#Vectorizing and cleaning text data

In [103]:
%matplotlib inline
import numpy as np
import scipy as sp
import matplotlib as mpl
import matplotlib.cm as cm
import matplotlib.pyplot as plt
import pandas as pd
import time
pd.set_option("display.width", 500)
pd.set_option("display.max_columns", 100)
pd.set_option("display.notebook_repr_html", True)
import seaborn as sns
sns.set_style("darkgrid")
sns.set_context("poster")

In [93]:
#get dataframe of some opinions from csv 
opinion_df = pd.read_table("raw_clistener_data.csv",nrows=45000)

#dftouse=pd.read_csv("dftouse.csv")
#dftouse.head()

In [107]:
opinion_df.head()

Unnamed: 0.1,Unnamed: 0,blocked,date,id,name,text,url
0,0,False,1922-05-29,100000,Morrisdale Coal Co. v. United States,259 U.S. 188 (1922)MORRISDALE COAL COMPANYv.UN...,
1,1,False,1922-05-29,100001,Pine Hill Coal Co. v. United States,"259 U.S. 191 (1922)PINE HILL COAL COMPANY, INC...",
2,2,False,1922-05-29,100002,Santa Fe Pacific R. Co. v. Fall,259 U.S. 197 (1922)SANTA FE PACIFIC RAILROAD C...,
3,3,False,1922-05-29,100003,"Federal Baseball Club of Baltimore, Inc. v. Na...",259 U.S. 200 (1922)FEDERAL BASEBALL CLUB OF BA...,
4,4,False,1922-05-29,100004,Mutual Life Ins. Co. of NY v. Liebing,259 U.S. 209 (1922)MUTUAL LIFE INSURANCE COMPA...,


###Code for parsing, cleaning, vectorizing
Below, I take three cases as a small sample on which to write code that parses, cleans and vectorizes the text

The python pattern module is useful: http://www.clips.ua.ac.be/pattern

In [263]:
#Get sample cases, and put them in list
op1 = opinion_df.iloc[1]['text']
op2 = opinion_df.iloc[2]['text']
op3 = opinion_df.iloc[3]['text']
opsdict = {'op1':[op1],'op2':[op2],'op3':[op3]}

In [264]:
#We create regular expressions [MAYBE USE LATER SOMEHOW]
import re
regex1=re.compile(r"\.{2,}")
regex2=re.compile(r"\-{2,}")

In [287]:
#We only consider the actual opinion. This is what comes after the phrase "delivered the opinion of the court." 
deliverstring="delivered the opinion of the court." 
for key,value in opsdict.iteritems():
    oplow = value[0].lower() #make text lowercase
    #If opinion includes deliverstring, we use the opinion for analysis
    if deliverstring in oplow: 
        optouse = oplow.split(deliverstring)[1]
        opsdict[key].append(optouse)
        
#GET A LIST OF PRECEDENTS CITED IN THE OPINION 
for key,value in opsdict.iteritems():
    wordslist = value[1].split()
    #find precedents based on string 'v.' (eg, 'Brown v.

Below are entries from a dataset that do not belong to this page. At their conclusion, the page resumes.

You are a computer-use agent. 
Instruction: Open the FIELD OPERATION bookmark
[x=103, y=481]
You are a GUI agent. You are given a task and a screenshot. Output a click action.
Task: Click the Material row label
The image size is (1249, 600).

Board')
    indices = [i for i in range(len(wordslist)) if wordslist[i]=='v.']
    precedents = [wordslist[i-1]+ ' ' + wordslist[i]+ ' ' + wordslist[i+1] for i in indices]
    opsdict[key].append(precedents)
#note: each opsdict[key] is now a list of [original opinion, optouse, [precedents]]

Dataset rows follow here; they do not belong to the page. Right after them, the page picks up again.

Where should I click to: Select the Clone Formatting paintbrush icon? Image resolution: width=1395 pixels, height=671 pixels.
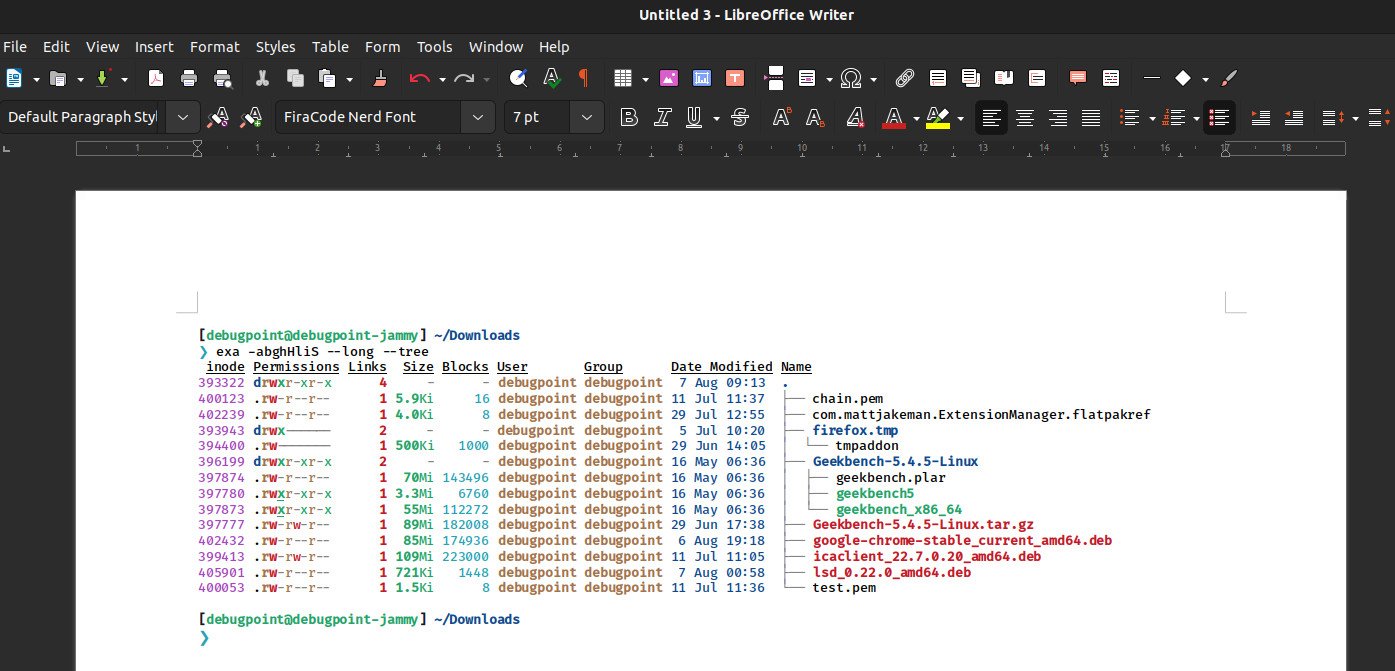pyautogui.click(x=380, y=78)
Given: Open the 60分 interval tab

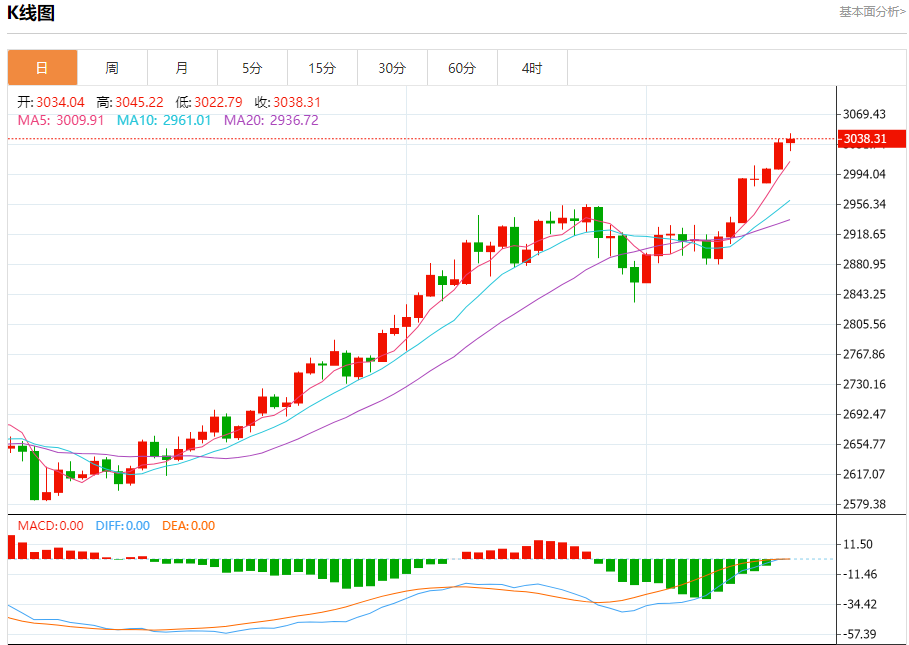Looking at the screenshot, I should pyautogui.click(x=463, y=68).
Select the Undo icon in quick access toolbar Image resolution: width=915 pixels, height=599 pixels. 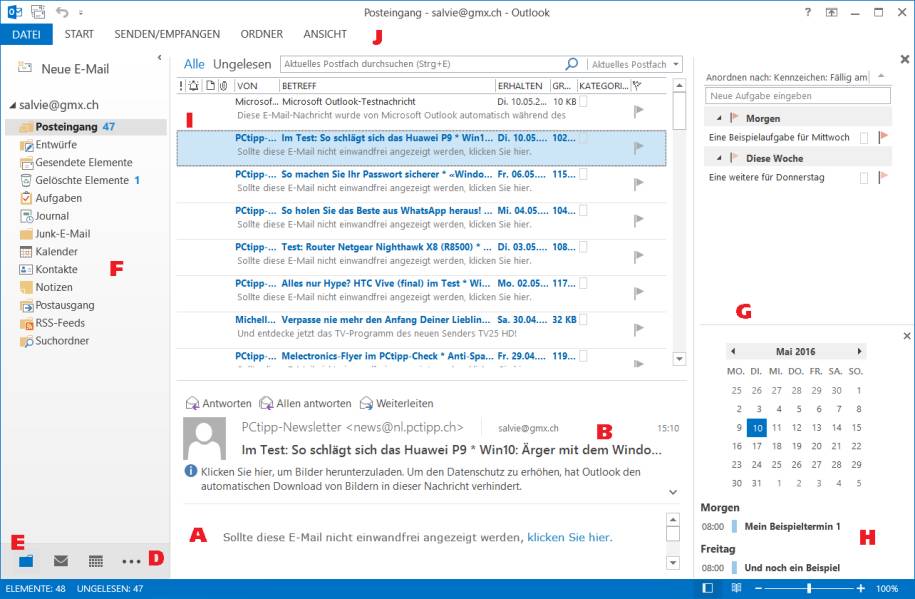(64, 12)
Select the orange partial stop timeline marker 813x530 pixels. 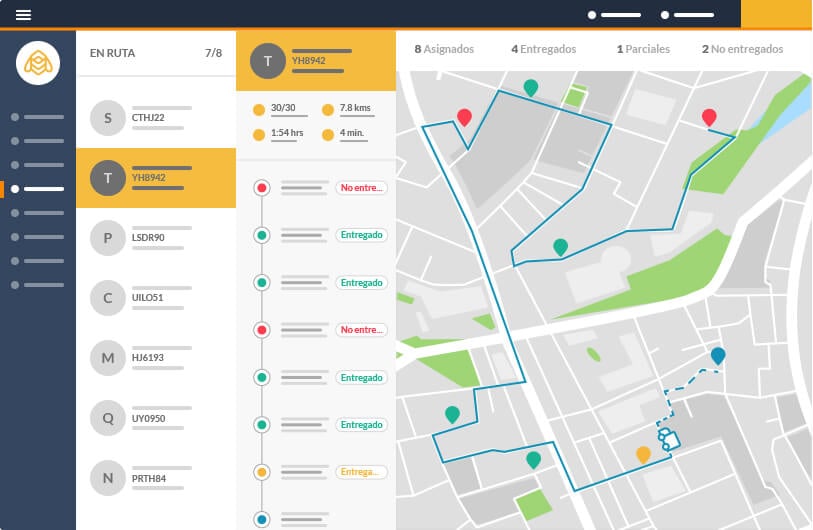(x=262, y=472)
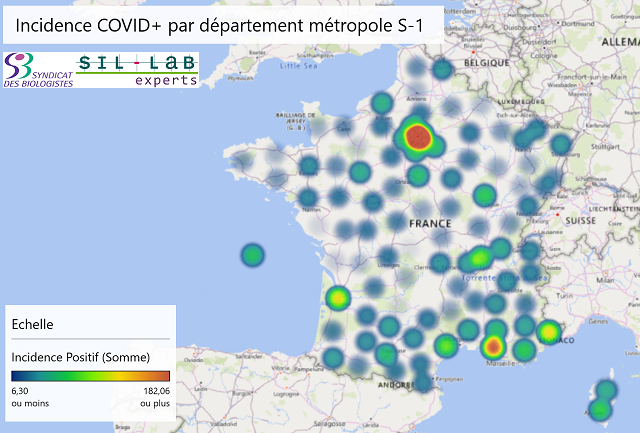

#CLEAN DATA: REMOVE STOPWORDS
#we want to get a list of all the nouns and all the adjectives used in each case, 

The below cell will ultimately be turned into a function like get_parts in HW5. Probably combine with above to also return precedents.

In [300]:
from pattern.en import parse
from pattern.en import pprint
from pattern.en import conjugate, lemma, lexeme
from pattern.vector import stem, PORTER, LEMMA
#using this text for writing code
testop = opsdict['op2'][1]

#get stopwords, punctuation
from sklearn.feature_extraction import text 
stopwords=text.ENGLISH_STOP_WORDS
punctuation = list('.,;:!?()[]{}`''\"@#$^&*+-|=~_')
#remove precedents, as we have already accounted for these
for precedent in opsdict['op2'][2]:
    testop = testop.replace(precedent,'')
#parse into list of lists 
parsed = parse(testop,tokenize=True,chunks=False,lemmata=True).split()
verbs = [] 
nouns = [] 
adjectives = [] 
foreign = [] 
i=0
#Create lists of lists of verbs, nouns, adjectives and foreign words in each sentence.
for sentence in parsed: #for each sentence 
    verbs.append([])
    nouns.append([])
    adjectives.append([])
    foreign.append([])
    for token in sentence: #for each word in the sentence 
        if token[0]  in punctuation or token[0] in stopwords or len(token[0])==1:
            continue
        else:
            if token[1] in ['VB','VBZ','VBP','VBD','VBN','VBG']:
                verbs[i].append(lemma(token[0])) #append the lemmatized verb (we relemmatize because lemmata in parse does not seem to always work)
            if token[1] in ['NN','NNS','NNP','NNPS']:
                nouns[i].append(lemma(token[0]))
            if token[1] in ['JJ','JJR','JJS']:
                adjectives.append(lemma(token[0]))
            if token[1] in ['FW']:
                foreign.append(token[0])  
    i+=1  
#Zip together lists so each tuple is a sentence. 
out=zip(verbs,nouns,adjectives,foreign)
verbs2 = []
nouns2 = []
adjectives2 = []
foreign2 = []
for sentence in out: 
    if sentence[0]!=[]&sentence[1]!=0: #if the sentence has at least one verb and noun, keep it. Otherwise, drop it.
        verbs2.append(sentence[0])
        nouns2.append(sentence[1])
        adjectives2.append(sentence[2])
        foreign2.append(sentence[3])
## return(verbs2,nouns2,adjectives2,foreign2)

**To do next**: 
Create vocabulary lists
Create corpus in bag of words forms

**Also to consider**: 
more data cleaning: (1) can do regex stuff (2) can do ngrams (3) maybe try to look for legal terms (4) more rigorous/complex method for finding precedents. In particular, don't just define the precedent as word before and word after "v."